Ask for the vegan menu, developed by chef Menny Ly and added to the traditional fare in March of 2023, and they’ll take good care of you. Your best bet is to come early, especially if you want to find parking in their limited lot. Show up right at opening time and you can expect to find a handful of aunties and uncles already milling about outside.
I wish I could have ordered every single small plate, but stuck with a dumpling-centric meal to make the most of my limited stomach space. If you only get one thing, although that would be a big mistake, make it the Xiao Long Bao, AKA soup dumplings. Incredibly rare in the plant-based world, they’ve historically been made with gelatinized broth that melts upon cooking, leaving a scalding sip of rich soup bundled up in a chewy wheat wrapper.
What makes this so difficult to replicate, aside from the essential skill required to wrap such a challenging filling, is the fact that agar doesn’t behave the same way as animal-based gelatin. Once set, it won’t remelt under any amount of pressure or heat. I could speculate as to how Chef Ly achieves such a feat, but it’s also nice to bask in the mystery of this culinary achievement. Explosively juicy and wildly meaty, they’re everything I dreamed of.
Watching steam escape from the uncovered basket like a locomotive off-gasing, you may be tempted to let the dumplings cool, but this is a moment where you must accept the risk to reap the rewards. Start by nibbling a hole in the dumpling skin, then carefully slurp the hot soup out. Now you’re safe to take a real bite, fully appreciating the flavors and textures so carefully crafted together. The dance between danger and pleasure is part of the fun.
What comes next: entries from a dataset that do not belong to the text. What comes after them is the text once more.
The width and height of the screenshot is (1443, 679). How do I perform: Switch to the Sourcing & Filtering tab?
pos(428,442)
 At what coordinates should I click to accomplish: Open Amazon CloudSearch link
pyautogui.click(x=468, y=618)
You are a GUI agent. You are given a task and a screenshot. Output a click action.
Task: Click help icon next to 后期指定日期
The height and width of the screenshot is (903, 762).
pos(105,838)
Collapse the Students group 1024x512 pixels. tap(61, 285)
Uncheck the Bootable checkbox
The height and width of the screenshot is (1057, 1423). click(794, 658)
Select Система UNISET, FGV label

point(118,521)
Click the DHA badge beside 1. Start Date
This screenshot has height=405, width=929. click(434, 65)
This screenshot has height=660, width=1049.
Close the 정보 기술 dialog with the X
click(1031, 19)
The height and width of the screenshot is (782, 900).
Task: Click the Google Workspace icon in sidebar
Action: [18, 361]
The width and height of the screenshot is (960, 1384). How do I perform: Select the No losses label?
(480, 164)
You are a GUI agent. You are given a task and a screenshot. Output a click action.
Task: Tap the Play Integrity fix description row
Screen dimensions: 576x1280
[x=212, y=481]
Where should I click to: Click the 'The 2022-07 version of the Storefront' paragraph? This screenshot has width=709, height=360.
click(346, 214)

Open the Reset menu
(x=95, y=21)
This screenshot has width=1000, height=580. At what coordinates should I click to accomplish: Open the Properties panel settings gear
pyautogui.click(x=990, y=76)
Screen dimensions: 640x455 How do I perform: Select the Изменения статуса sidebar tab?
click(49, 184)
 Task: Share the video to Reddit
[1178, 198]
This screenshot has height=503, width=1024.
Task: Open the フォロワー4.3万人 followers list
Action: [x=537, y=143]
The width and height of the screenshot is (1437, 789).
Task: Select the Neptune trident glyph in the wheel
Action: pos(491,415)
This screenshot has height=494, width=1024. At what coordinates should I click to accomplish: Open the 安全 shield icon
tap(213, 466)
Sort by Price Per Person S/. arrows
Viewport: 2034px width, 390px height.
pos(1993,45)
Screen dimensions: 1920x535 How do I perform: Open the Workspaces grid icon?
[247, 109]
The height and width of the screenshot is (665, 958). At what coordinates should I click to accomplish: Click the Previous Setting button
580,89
The Har Gao, glowing with a golden sheen, are an excellent pick as well, but much more subtle in flavor, allowing the veggie shrimp to shine. They’re especially nice when dipped lightly in the rosy pink vinegar sauce on the side, but don’t overdo it. Their beauty lies in their delicacy.
Potstickers are a wonderful in-between choice, lightly crisped on the outside, stuffed with scarily authentic pork-adjacent soy protein. My dining partner in crime was even concerned that they may not be vegan for their incredibly accurate in taste and texture.
The best approach is to clear your morning and afternoon schedule, grab a nice group of friends, order until the table groans under the weight of myriad dishes, and share everything. There’s not a single dud I could see in the dining room.